_STUDY MATERIAL:_
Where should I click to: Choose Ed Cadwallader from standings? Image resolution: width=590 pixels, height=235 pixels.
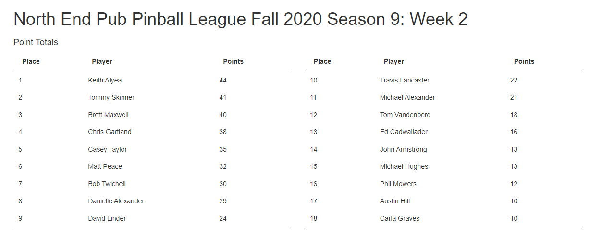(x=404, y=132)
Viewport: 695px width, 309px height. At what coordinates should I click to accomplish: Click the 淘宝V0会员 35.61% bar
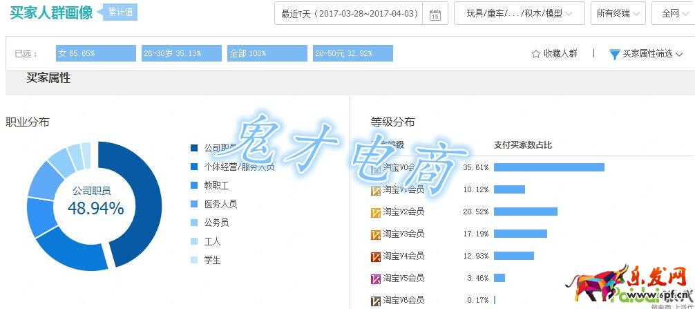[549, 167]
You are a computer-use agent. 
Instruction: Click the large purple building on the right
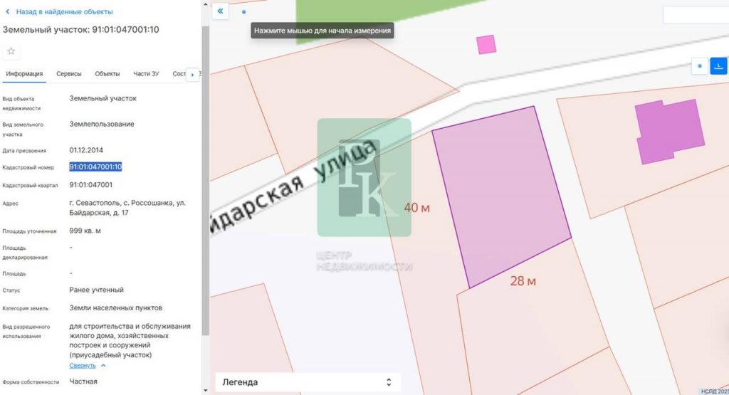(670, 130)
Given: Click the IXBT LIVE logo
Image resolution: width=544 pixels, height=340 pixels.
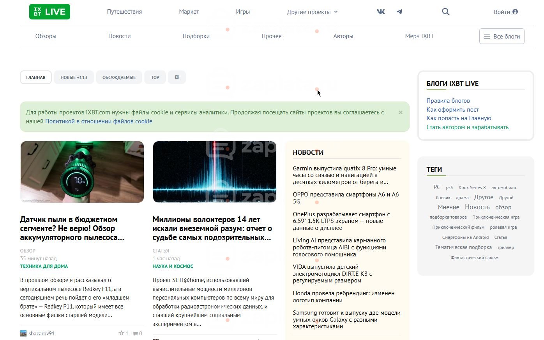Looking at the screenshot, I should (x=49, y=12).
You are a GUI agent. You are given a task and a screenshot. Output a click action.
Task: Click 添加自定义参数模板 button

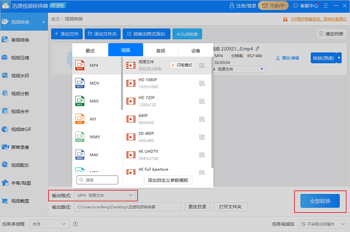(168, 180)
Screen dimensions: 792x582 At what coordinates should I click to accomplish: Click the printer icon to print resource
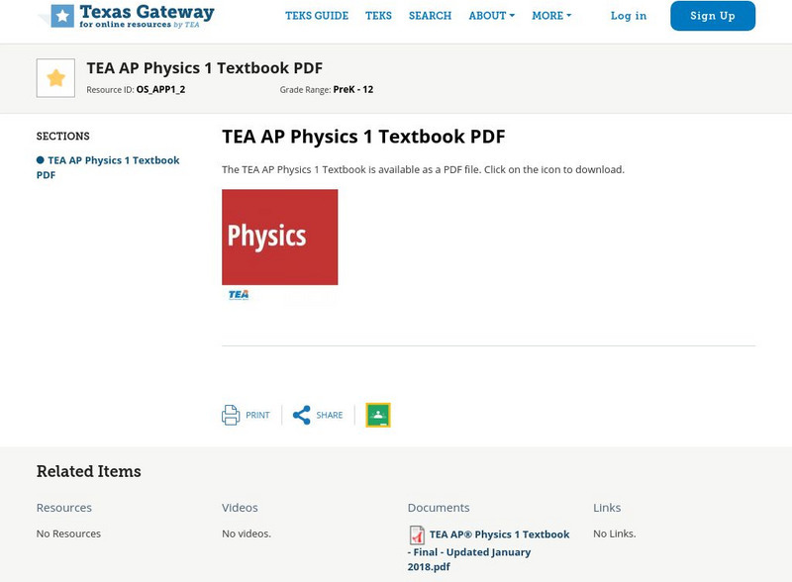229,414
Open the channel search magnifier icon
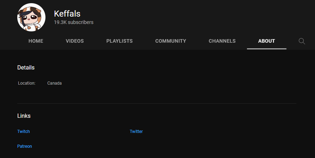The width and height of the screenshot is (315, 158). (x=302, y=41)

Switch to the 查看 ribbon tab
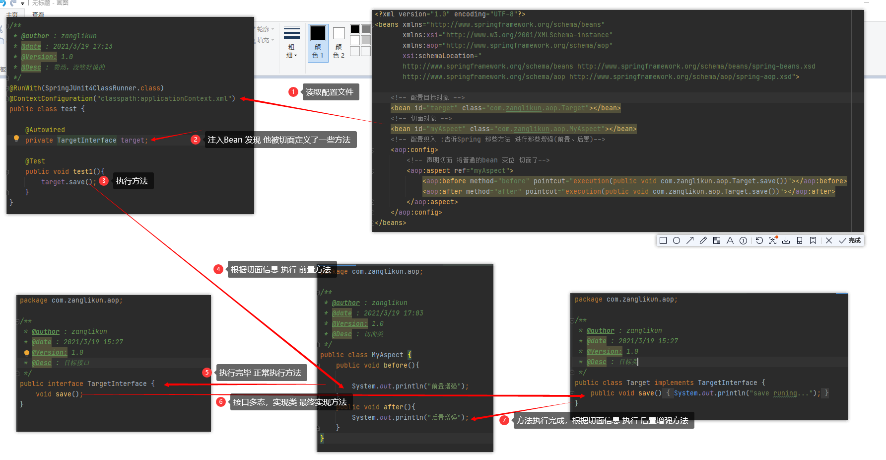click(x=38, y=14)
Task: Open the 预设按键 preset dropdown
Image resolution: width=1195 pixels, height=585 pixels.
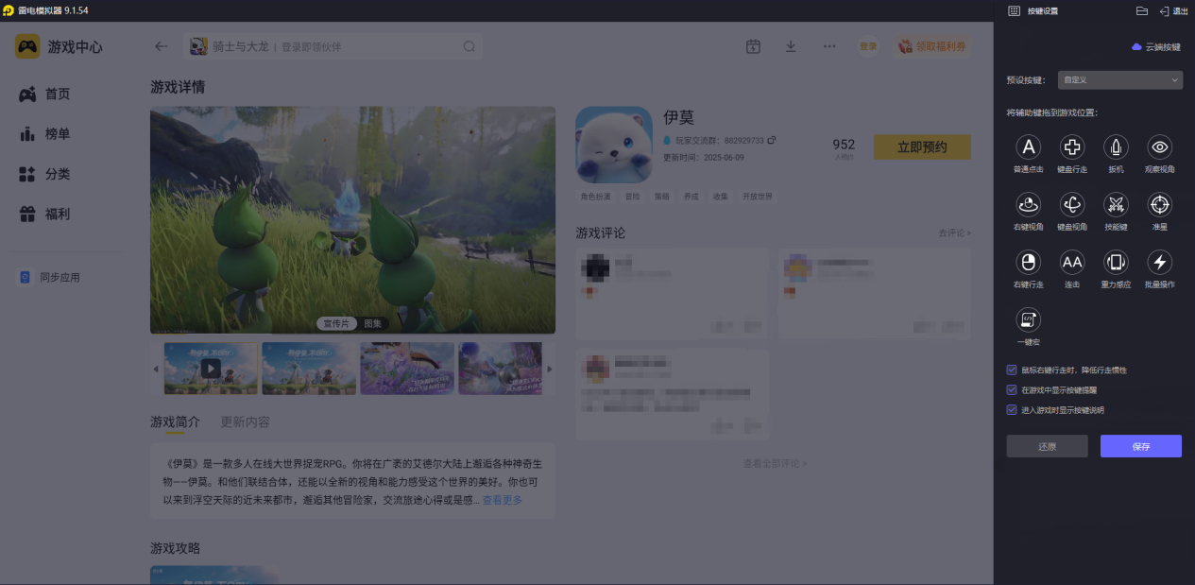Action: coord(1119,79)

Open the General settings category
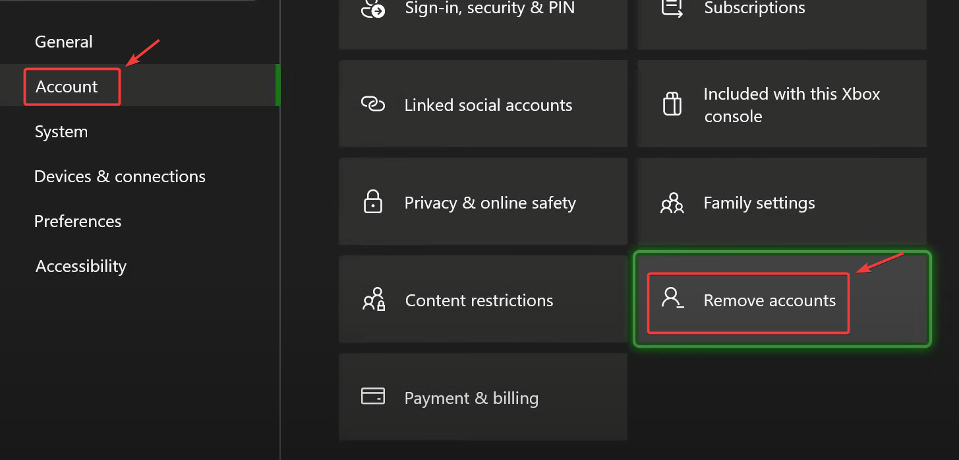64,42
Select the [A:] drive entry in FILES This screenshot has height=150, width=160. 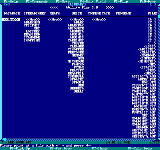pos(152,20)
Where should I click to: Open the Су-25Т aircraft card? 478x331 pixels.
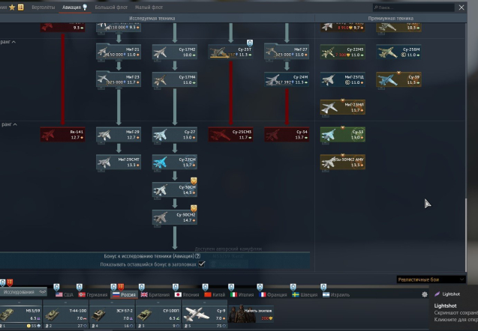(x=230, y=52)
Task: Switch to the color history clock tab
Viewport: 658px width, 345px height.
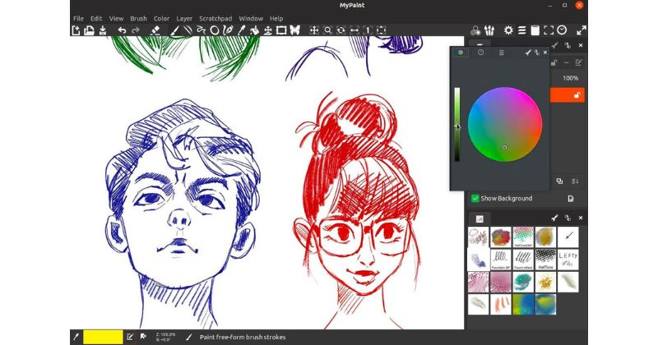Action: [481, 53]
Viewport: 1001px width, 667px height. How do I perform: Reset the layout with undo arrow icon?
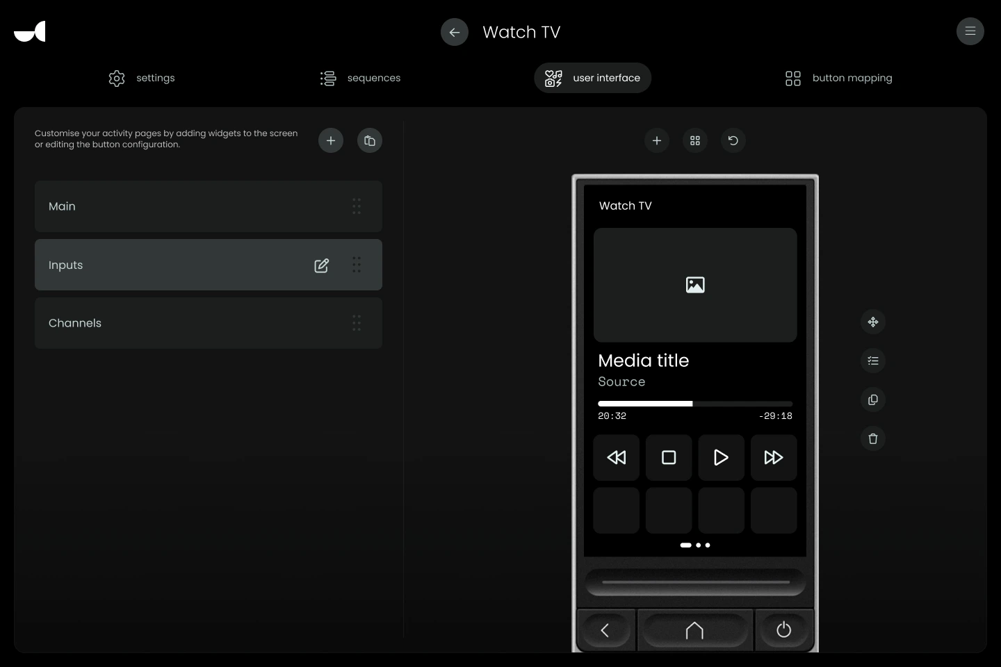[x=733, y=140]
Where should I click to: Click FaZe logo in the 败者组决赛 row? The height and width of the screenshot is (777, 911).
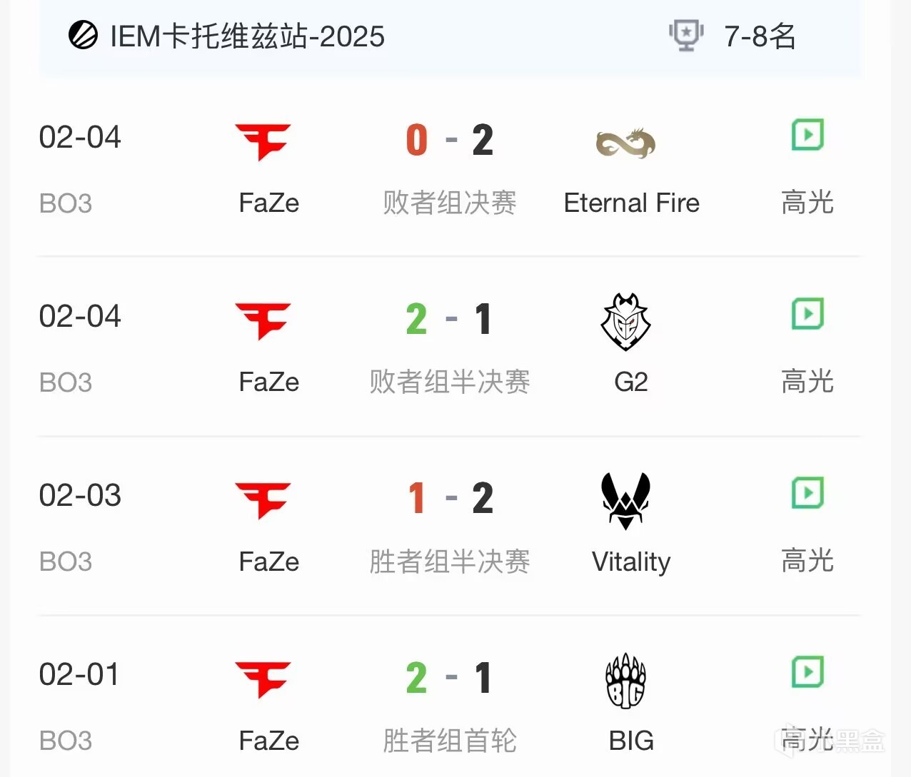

_HOW TO COMPLETE THIS TASK:_
The answer should consist only of the lines from the line with "Viewport: 1001px width, 667px" through the last line of the data, repeated exactly; pictures stay out.

_EXERCISE OUTPUT:_
Viewport: 1001px width, 667px height. How do I perform: Reset the layout with undo arrow icon?
[x=733, y=140]
Where should I click to: Click FaZe logo in the 败者组决赛 row? The height and width of the screenshot is (777, 911).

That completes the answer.